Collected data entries
━━━
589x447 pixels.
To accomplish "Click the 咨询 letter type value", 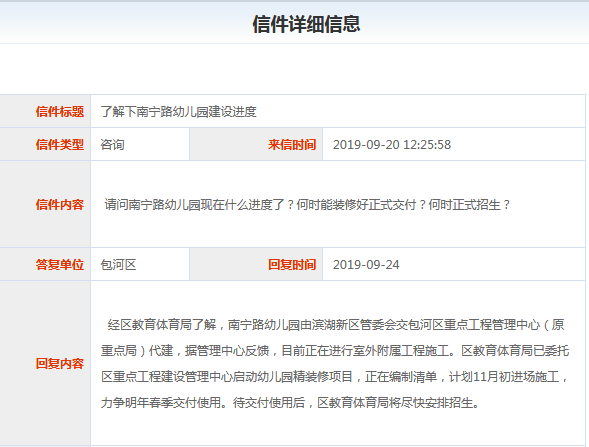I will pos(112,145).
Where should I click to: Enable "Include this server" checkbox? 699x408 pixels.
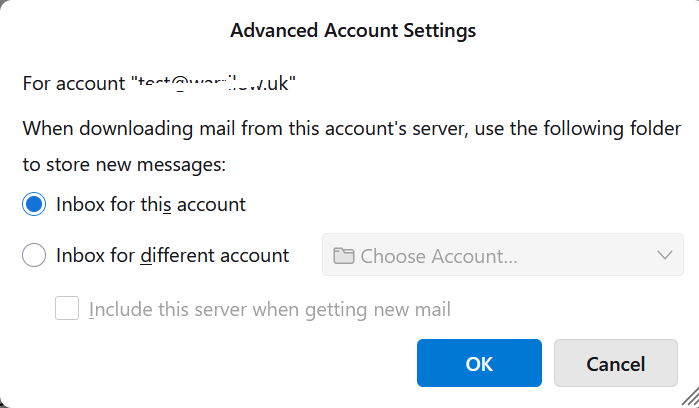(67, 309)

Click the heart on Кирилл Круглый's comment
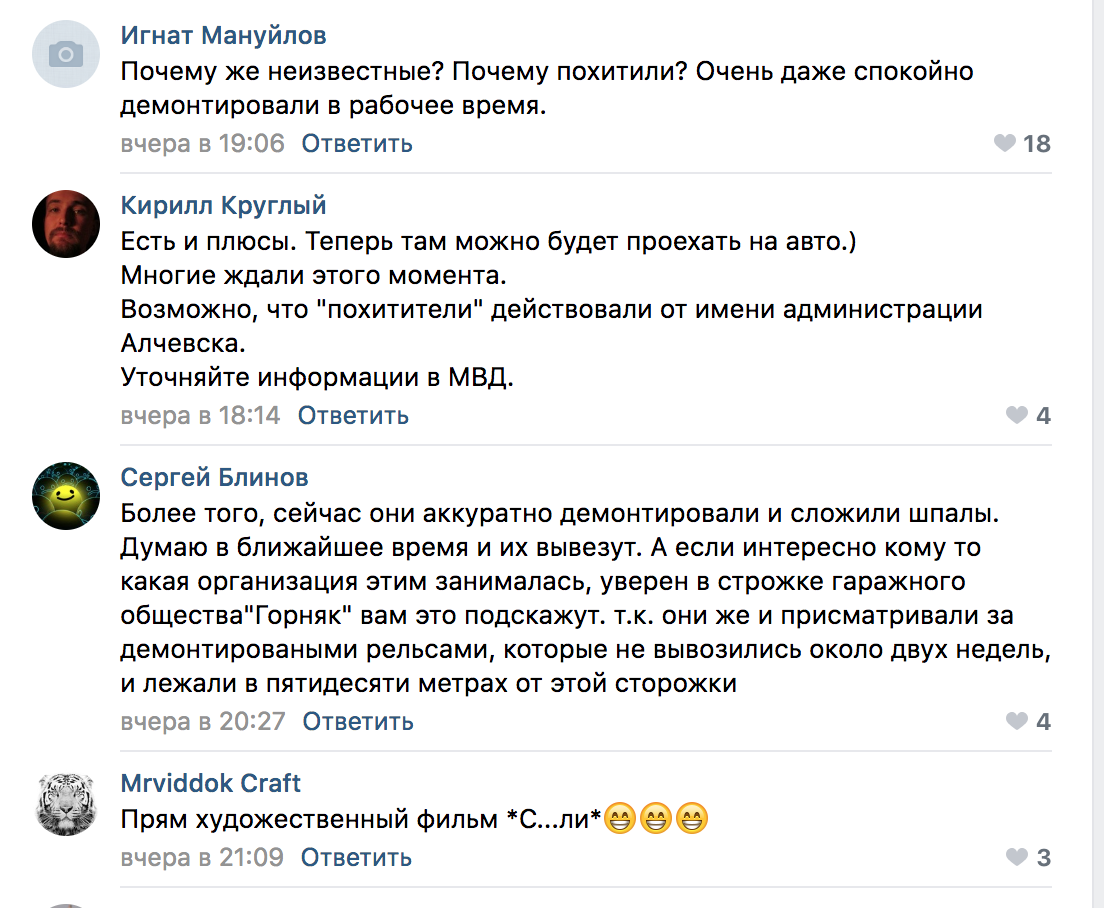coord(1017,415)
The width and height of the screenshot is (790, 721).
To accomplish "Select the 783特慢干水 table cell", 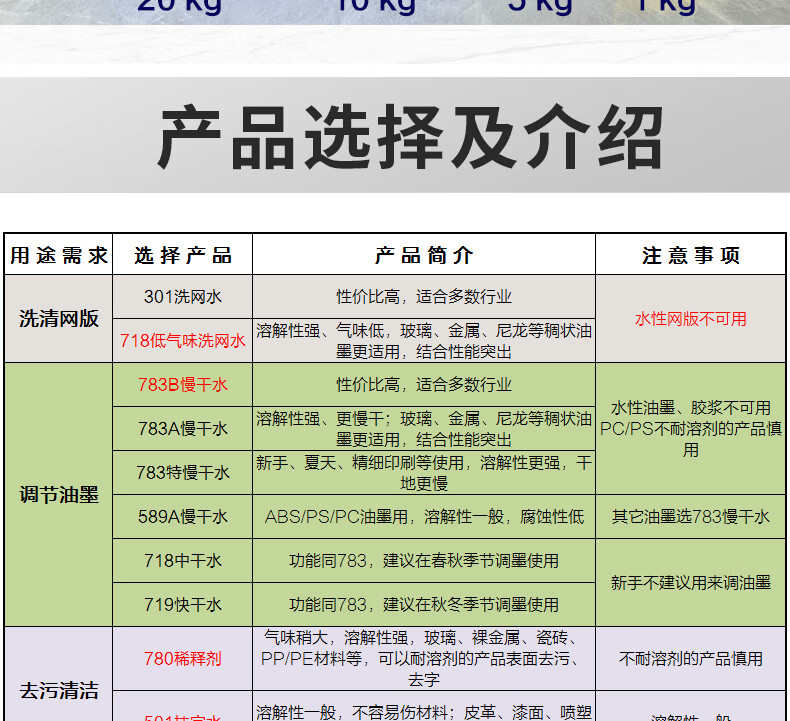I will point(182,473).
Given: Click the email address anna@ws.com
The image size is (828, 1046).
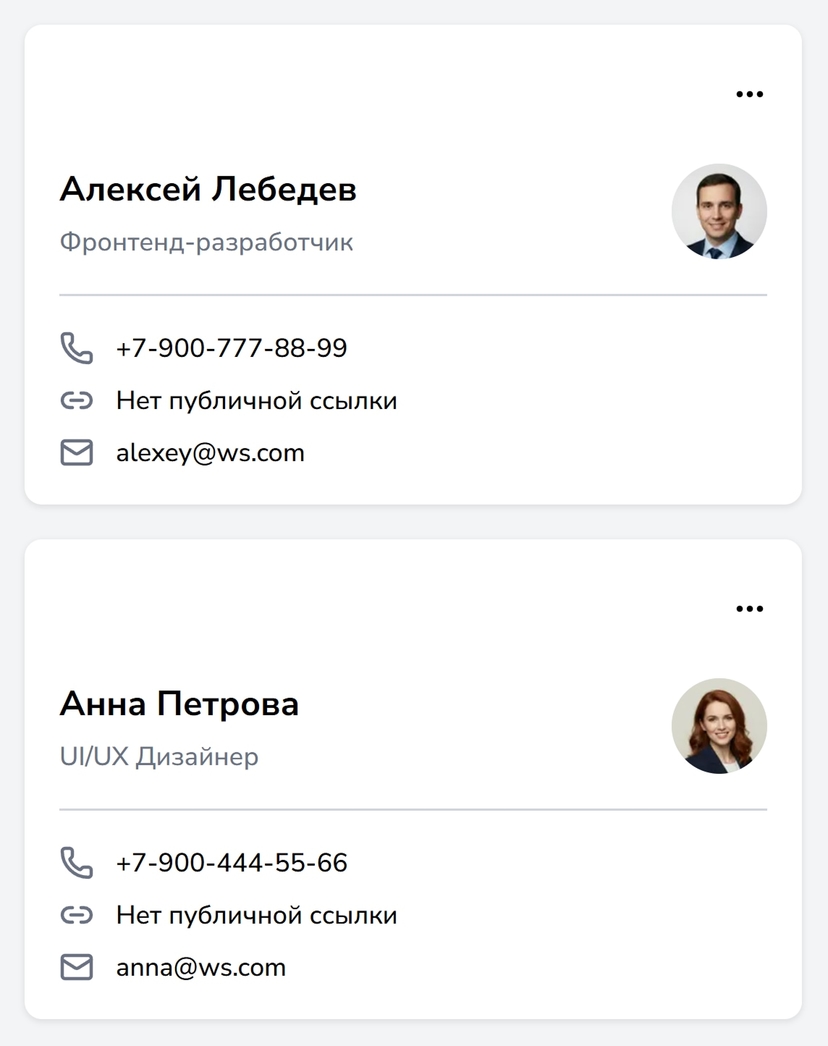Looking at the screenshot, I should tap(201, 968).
━━━
* About this task *
The copy must start at the line containing "Given: Click the email address anna@ws.com" and end at the last line of the data, matching each line exactly. It must hold no pictures.

* Task response *
Given: Click the email address anna@ws.com
The image size is (828, 1046).
Looking at the screenshot, I should tap(201, 968).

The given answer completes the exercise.